In the Moffat Translation, the passage is translated to show the play on words in English, “This word from the Eternal came to me: ‘Jeremiah, what do you see?’ I said, ‘The shoot of a wake-tree.’ The Eternal said to me, ‘You have seen right; for I am wakeful over my word to carry it out.’" (1:11-12).

Second vision - The boiling pot tipping away from the north (1:13-16)

The second vision is more ominous. Disaster for Judah will come from the north. Jeremiah saw a large cooking pot, heated on an open fire, but tipped over, so the liquid inside was overflowing. The pot was tipping away from the north (1:14), towards the south, which would include Judah and Jerusalem. This shows the certainty of God's judgement from the north. This is initially rather vague in the book, but later more specifically focuses on Nebuchadnezzar and the Babylonians. In the OT, the north is often used as a description of judgement from powerful enemy empires, which would include Assyria and Babylon. Even though Babylon is actually almost directly east from Jerusalem, the armies would travel along the Fertile Crescent and approach Judah from the north, rather than travelling directly across the desert.

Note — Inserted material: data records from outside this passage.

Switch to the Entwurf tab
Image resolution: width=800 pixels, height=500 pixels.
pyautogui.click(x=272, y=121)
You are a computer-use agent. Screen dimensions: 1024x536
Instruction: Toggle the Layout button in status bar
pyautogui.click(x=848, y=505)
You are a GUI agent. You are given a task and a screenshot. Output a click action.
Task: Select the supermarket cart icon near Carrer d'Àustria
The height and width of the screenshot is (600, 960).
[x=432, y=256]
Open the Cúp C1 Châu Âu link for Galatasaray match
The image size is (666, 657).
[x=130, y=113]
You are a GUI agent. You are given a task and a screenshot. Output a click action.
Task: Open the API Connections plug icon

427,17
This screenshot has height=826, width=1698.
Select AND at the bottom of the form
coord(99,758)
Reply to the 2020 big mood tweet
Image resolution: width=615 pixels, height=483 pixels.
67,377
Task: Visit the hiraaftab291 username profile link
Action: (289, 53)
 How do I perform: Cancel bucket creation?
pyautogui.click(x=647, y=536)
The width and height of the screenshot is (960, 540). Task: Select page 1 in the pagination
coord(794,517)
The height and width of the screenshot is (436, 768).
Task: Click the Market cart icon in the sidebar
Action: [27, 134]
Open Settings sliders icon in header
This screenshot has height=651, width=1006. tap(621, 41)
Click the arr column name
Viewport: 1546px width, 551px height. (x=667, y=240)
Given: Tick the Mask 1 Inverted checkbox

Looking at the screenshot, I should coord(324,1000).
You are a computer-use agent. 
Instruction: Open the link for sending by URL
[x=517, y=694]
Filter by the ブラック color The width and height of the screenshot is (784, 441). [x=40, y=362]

God is calling the tribes of the north against Judah (1:15). These tribes became united to form the Babylonian empire. The armies of the Babylonians will be God's tool to judge Judah. They will set their thrones at the gates of Jerusalem, the place of judgement where the elders of the city met. This disaster is coming because they have broken the covenant and forsaken the Lord by worshipping other gods (1:16). These other gods or idols, which would include Baal, are described as “the works of their hands”.

4. Encouragement for Jeremiah (1:17-19)

The account of Jeremiah’s call concludes with an encouragement and warning for Jeremiah personally. There are three parts of the exhortation (1:17). The first is to “gird up your loins”. He is exhorted to take courage and not be afraid. The second is to “stand up and tell them everything that I command you”. He is to proclaim the word of God. The third is, “do not break down before them”. He is not to be afraid or to fail to proclaim the word. If he is afraid of the people and does not speak, he will have God to fear.

God gives Jeremiah a promise (1:18). God will be his strength and security and give him resistance even though everyone will be against him. We should note the metaphors, saying that God will make Jeremiah as impregnable as a fortress. He will need this promise during his eventful life, facing much opposition.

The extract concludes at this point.